# START OF SOURCE
Ever wanted to know if you’re a true football hipster? Well, today was your lucky day! The Guardian’s most recent quiz allows individuals to determine just how much of a football hipster they are, simply by answering a few questions online.
Said quiz can be found here.
Twitter subsequently exploded with all manner of responses to the quiz, from the ambivalent to the sarcastic, to the downright malevolent. Who’d have thought a simple online quiz could cause such a mass of responses from the football community? Albeit, mostly from the sphere of writers and bloggers.
Then again, I suppose that’s the sort of reaction we’d expect from the modern, social media marvel that is Twitter.
The quiz itself was fraught with all the usual hipster idiosyncrasies, beginning with a picture of Italian striker, Pablo (sorry, Dani) Osvaldo with his long, ponytailed hair, unkempt beard and thick-rimmed gigs. There were also references to the Borussia Dortmund of 1996, the scientific, Soviet football manager, Valeriy Lobanovskyi, the Italian catenaccio defensive system and what hipster list would be complete without including Jürgen Klopp or FC St. Pauli?
But how can anything or anyone for that matter, call itself hipster? Surely you can’t declare yourself hipster as that would not be the hipster thing to do? It defeats the whole idea of the hipster to label yourself hipster as that task is for the rest of the world, in their infinite wisdom to decide. And by virtue of that statement, I’m surprised the whole universe hasn’t crumbled under the weight of the football hipster paradox and subsequently found itself sucked into a Jonathan Wilson-shaped black hole left in the wake of an utterly contradictory quiz on The Guardian website.
# END OF SOURCE
# START OF MATERIAL
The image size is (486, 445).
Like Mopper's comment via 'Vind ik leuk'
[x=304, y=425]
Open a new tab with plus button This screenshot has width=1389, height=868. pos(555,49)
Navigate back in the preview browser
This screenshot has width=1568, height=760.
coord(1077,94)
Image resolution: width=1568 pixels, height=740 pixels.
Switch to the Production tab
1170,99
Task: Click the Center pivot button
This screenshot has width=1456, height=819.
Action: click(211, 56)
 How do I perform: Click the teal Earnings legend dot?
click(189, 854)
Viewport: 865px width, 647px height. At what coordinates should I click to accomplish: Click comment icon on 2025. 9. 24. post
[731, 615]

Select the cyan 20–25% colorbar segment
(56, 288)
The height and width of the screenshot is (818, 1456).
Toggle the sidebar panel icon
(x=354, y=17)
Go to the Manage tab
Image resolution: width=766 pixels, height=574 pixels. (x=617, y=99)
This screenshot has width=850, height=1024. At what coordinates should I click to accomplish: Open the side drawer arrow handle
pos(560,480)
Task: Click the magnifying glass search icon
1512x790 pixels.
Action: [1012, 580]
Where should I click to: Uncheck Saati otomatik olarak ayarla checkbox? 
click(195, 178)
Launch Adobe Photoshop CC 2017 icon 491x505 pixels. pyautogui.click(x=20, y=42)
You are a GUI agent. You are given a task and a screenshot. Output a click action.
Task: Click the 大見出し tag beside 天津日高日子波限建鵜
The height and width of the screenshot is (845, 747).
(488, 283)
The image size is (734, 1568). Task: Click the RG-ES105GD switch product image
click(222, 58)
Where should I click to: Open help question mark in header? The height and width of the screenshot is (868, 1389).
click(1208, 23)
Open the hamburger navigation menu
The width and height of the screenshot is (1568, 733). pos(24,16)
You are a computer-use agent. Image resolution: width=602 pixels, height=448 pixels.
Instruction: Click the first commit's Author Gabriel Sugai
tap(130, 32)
# END OF MATERIAL
EXERCISE TASKS:
a - Translate this sentence from the article about the football hipster quiz into Spanish: "Then again, I suppose that’s the sort of reaction we’d expect from the modern, social media marvel that is Twitter."
b - Pick up the article about the football hipster quiz right after its last sentence and keep writing.

RESPONSES IN ORDER:
a - Por otra parte, supongo que ese es el tipo de reacción que cabría esperar de la moderna maravilla de las redes sociales que es Twitter.

b -
On yet another level, I didn’t take the quiz. So, does that actually make me a hipster by not participating in something that everyone is talking about/doing? Or further still, am I not a hipster simply because I’m writing about an entity that declared itself hipster? These are obviously the most important questions that need to be answered if we are to further the debate over the football hipster.
The Guardian should be ashamed of itself using the football hipster name in vain! I mean, true football hipsters don’t go ‘click baiting’ do they? Publishing something online simply to get a lot of views? Disgusting! It’s not as if people can decide for themselves what constitutes quality content!? Can they?
Even more outrageously, it even gave Wilson a chance to plug his own football hipster bible, Inverting the Pyramid!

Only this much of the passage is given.